Sharifa says if they can save enough money, they would buy a piece of land in their village and resettle there.

"We can hardly keep our body and soul together in the city. There is no peace and happiness. We believe we can have a peaceful life if we can ever get back to our village again," she said.

 

Poverty drops, inequality rises  

The drop in the poverty rate is hardly reflected in the real life of poor and marginalized communities, says Jibon Das, regional director of Caritas Khulna, which covers the poor southern coastal area of Bangladesh.

"Poverty is falling but the number of people hoarding mass wealth is rising and the gap between the rich and poor is also increasing. The benefits of poverty reduction don't reach out to those in need, while people with political and government connections have the blessings of economic growth and prosperity," Das told ucanews.com.

Das pointed to Bangladesh's poor standing in a recent global ranking assessing efforts to eradicate inequality. The nation was ranked 148th among 157 countries in in the Commitment to Reducing Inequality Index 2018.

"The rich are getting richer and the poor becoming poorer, and there is no stopping it unless we can ensure good governance, equality-based distribution of wealth and bring an end to corruption," Das said.

A nation cannot have a real picture of poverty by only assessing food purchase capacity, says Anu Muhammad, a prominent economist and rights activist.

"Poverty is a multifaced problem, so we cannot define and examine levels of poverty without considering related aspects. For example, those who can purchase 2,200 calories of food items a day have to spend more money than their income and often they borrow from other sources. That means actual poverty is even more grave and there is no balance between income and purchase capacity," Muhammad, professor of economics at Jahangir Nagar University in Dhaka, told ucanews.com.

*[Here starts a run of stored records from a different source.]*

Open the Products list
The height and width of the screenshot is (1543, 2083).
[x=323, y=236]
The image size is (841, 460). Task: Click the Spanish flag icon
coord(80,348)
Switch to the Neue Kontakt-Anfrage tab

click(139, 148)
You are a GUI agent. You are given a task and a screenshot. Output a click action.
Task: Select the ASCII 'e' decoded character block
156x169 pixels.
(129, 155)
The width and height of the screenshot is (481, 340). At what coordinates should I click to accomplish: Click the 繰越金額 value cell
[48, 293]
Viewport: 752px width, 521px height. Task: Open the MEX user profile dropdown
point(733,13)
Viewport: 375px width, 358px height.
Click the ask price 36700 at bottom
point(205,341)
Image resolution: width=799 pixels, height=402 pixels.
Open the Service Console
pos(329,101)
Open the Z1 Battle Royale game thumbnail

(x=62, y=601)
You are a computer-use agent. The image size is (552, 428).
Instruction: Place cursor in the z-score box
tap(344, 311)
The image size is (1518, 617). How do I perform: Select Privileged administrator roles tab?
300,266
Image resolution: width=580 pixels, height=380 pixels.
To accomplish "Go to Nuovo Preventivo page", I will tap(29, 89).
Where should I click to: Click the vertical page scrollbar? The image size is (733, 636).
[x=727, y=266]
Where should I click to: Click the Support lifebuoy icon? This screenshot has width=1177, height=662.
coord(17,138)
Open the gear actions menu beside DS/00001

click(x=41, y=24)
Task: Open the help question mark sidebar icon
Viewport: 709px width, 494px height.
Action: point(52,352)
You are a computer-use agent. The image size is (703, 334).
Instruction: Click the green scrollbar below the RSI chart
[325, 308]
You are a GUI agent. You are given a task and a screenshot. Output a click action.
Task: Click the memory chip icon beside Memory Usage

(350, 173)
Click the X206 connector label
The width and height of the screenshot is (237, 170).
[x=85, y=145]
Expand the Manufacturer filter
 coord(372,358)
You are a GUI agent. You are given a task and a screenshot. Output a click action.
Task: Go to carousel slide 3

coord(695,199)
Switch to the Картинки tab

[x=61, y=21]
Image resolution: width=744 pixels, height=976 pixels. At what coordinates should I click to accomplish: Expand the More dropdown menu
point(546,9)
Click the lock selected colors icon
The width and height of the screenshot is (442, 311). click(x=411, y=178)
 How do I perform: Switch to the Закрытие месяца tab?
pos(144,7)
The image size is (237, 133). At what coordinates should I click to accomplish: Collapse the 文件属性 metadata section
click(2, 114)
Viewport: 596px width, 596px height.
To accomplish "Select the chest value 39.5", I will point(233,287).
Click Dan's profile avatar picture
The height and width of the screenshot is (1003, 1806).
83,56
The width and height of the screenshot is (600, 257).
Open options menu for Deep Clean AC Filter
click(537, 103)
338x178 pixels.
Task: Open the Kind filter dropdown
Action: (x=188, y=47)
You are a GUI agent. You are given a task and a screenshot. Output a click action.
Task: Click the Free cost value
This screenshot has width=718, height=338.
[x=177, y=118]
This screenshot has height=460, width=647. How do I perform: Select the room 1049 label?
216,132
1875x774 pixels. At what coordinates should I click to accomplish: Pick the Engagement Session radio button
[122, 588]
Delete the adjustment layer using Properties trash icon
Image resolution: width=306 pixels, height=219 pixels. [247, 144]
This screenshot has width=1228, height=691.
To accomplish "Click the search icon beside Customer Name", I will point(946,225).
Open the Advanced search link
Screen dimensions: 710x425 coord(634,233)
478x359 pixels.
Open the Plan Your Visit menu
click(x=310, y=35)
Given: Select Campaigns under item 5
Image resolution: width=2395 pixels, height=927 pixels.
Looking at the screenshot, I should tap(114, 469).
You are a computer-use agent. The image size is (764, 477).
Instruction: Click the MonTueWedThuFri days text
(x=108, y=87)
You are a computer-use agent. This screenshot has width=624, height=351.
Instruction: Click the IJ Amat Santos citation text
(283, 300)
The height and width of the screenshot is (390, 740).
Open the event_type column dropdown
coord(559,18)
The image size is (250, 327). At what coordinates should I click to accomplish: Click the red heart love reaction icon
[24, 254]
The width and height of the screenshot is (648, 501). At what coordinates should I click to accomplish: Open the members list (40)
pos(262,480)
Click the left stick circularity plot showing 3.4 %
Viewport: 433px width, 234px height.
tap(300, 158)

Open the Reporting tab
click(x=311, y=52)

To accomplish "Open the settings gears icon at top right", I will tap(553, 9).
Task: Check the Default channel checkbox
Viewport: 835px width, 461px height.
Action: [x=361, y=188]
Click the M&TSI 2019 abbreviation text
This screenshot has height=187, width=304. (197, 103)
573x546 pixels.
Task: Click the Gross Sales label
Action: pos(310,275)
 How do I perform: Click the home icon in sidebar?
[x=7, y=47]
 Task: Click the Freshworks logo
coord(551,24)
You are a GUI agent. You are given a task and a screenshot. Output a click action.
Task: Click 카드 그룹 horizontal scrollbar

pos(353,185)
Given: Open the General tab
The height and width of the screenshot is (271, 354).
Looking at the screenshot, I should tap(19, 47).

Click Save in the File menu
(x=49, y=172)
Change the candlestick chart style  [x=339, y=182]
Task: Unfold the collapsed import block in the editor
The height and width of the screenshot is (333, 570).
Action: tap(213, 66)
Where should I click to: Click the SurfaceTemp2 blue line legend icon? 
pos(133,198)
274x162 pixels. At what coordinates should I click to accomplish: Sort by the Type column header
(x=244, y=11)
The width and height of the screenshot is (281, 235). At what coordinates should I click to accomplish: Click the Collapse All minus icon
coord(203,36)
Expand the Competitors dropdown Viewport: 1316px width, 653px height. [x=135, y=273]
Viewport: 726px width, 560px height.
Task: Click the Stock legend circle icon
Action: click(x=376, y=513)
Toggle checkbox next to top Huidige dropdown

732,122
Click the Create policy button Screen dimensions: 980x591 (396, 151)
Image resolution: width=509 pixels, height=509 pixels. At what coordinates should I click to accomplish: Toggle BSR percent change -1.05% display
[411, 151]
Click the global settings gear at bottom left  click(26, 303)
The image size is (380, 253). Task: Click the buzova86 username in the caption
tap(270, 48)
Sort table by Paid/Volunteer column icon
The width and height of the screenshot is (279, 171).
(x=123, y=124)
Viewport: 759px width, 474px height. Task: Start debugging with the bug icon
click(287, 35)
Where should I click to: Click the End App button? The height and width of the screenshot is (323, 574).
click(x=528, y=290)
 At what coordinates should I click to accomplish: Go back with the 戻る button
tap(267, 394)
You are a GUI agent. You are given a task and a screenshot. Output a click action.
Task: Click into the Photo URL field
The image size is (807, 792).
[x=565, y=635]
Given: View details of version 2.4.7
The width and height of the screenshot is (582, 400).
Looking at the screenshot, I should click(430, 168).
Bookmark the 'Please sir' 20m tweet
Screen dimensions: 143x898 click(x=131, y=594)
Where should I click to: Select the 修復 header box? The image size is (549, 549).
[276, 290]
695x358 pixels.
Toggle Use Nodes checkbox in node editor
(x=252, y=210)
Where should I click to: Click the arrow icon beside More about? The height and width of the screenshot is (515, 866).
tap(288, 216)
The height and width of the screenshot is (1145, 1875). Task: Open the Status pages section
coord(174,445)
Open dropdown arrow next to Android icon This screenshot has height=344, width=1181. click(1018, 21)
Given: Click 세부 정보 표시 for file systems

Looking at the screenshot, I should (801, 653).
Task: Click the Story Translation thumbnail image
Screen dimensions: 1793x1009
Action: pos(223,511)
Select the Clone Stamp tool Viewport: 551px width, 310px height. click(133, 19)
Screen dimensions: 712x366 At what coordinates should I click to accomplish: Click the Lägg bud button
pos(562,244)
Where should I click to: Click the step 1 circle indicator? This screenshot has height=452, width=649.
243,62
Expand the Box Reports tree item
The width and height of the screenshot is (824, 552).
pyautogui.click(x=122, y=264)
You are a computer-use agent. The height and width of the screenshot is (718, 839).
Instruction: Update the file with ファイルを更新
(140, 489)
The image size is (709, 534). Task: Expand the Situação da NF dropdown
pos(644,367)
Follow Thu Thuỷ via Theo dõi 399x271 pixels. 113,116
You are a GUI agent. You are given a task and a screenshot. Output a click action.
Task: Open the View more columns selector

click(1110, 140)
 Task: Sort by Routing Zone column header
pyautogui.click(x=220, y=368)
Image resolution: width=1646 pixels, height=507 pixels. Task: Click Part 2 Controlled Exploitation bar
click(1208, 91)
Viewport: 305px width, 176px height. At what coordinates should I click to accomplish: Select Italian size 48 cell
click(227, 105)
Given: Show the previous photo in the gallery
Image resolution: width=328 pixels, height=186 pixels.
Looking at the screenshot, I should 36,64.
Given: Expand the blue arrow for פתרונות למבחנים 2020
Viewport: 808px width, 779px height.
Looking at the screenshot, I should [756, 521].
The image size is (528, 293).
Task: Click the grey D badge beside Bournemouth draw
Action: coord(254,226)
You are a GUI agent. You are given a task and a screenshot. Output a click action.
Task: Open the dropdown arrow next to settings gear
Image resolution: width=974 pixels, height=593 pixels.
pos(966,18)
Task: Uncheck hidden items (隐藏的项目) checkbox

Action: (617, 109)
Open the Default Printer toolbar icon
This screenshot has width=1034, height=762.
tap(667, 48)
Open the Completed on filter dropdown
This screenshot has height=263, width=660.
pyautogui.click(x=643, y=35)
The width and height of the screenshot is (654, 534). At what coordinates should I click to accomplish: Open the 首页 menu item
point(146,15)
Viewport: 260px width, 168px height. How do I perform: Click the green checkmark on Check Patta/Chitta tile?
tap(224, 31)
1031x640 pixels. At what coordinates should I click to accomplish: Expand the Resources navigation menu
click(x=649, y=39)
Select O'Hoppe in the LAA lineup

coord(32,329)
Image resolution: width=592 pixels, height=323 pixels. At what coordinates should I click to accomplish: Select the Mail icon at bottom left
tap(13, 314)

Poverty might have fallen on paper but inequality has risen fourfold in the past decade, he said.

But Samsul Alam, a senior secretary with the Ministry of Planning, said Bangladesh has made laudable gains in poverty eradication.

"Bangladesh has made remarkable progress in eradication of poverty. It is true that income disparity and social inequality have not fallen as expected. The government is committed to integral development and there is a priority to increase spending in social security sectors including health services and also to raise wages of workers in various sectors," Alam told ucanews.com.